The Council submits the following Graces to the Regent House. These Graces, unless they are withdrawn or a ballot is requested in accordance with the regulations for Graces of the Regent House (Statutes and Ordinances, p. 105) will be deemed to have been approved at 4 p.m. on Friday, 28 June 2019.

1. That the recommendations in paragraph 7 of the First-stage Report of the Council, dated 30 May 2019, on the refurbishment of the Royal Cambridge Hotel (Reporter, 6549, 2018–19, p. 629) be approved.

2. That Regulation 2 of the regulations for Intellectual Property Rights (Statutes and Ordinances, p. 1057) be amended to read as follows:1

2. Nothing in these regulations shall override the requirement for employees and students to keep confidential: material the disclosure of which would be inconsistent with their duties under professional codes; material that is decreed to be confidential by a relevant ethics committee; or material that is obtained under the terms of a Non-Disclosure Agreement. Moreover, nothing in these regulations shall override agreements that students or the University, on behalf of, and with the knowledge of, University staff or students, have entered into with third parties as a condition of sponsorship or research funding.
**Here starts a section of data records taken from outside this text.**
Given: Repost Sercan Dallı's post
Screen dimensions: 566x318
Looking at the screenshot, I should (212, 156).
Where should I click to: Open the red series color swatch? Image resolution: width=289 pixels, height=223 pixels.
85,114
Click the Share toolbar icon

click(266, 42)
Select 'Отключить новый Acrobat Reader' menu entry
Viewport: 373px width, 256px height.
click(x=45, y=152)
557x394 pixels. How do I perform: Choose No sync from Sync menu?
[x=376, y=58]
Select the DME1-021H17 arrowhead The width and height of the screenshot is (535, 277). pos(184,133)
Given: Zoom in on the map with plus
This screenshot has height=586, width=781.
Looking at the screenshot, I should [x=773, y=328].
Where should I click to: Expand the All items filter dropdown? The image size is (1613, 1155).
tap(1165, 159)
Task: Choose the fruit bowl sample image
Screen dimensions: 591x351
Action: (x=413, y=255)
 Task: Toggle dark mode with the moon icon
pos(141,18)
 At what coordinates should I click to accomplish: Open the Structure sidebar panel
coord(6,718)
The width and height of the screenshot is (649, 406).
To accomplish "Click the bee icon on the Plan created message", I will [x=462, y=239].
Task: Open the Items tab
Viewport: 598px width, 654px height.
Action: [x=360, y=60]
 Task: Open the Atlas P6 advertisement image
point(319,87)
Nothing in these regulations creates any right or entitlement for any staff, visitors, associates and students where the creation or exercise of such right or entitlement might cause the University or its staff, visitors, associates or students to breach or be unable to comply with any legal obligation or ethical requirement including, without limitation, in relation to personal data or data derived from human biological materials.


  • 1The Council, on the recommendation of the General Board and its Research Policy Committee, is proposing these changes to confirm that the University's IPR regulations should not be read to create any personal right or entitlement to informal IP, such as rights over databases, and compilations of data or confidential information, that might cause the University or its staff, visitors, associates or students to violate any legal or ethical obligation, including applicable ethical approvals, consents, and governing law regarding use of data derived from human subjects or the processing of personal information.